Work instructions: Leave out every line before the one containing "Gedroogd vlees plat (51, 655)", and set down that line and the rest through the end of the listing exactly.

Extracted entries:
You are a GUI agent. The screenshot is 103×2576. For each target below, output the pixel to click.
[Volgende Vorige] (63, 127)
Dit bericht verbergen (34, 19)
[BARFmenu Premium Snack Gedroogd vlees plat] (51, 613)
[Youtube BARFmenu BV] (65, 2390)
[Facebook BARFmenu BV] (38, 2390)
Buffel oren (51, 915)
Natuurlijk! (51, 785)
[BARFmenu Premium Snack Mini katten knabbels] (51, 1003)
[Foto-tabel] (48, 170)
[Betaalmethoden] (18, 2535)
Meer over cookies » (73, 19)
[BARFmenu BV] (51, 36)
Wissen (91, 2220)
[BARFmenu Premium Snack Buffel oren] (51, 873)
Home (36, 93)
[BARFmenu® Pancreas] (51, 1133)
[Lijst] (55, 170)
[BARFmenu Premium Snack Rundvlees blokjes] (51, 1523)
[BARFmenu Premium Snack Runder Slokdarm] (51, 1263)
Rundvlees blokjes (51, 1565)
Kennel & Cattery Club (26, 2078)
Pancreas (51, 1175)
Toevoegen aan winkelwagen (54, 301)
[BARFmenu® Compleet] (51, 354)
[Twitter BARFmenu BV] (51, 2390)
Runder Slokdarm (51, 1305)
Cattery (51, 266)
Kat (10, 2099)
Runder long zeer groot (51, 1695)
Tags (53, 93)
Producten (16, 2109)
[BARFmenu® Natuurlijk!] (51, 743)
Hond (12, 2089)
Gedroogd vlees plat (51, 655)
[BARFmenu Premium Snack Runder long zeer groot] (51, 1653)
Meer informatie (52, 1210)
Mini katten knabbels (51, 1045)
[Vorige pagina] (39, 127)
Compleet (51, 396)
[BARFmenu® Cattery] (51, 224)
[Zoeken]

Exercise answer:
Gedroogd vlees plat (51, 655)
[BARFmenu Premium Snack Runder long zeer groot] (51, 1653)
Meer informatie (52, 1210)
Mini katten knabbels (51, 1045)
[Vorige pagina] (39, 127)
Compleet (51, 396)
[BARFmenu® Cattery] (51, 224)
[Zoeken]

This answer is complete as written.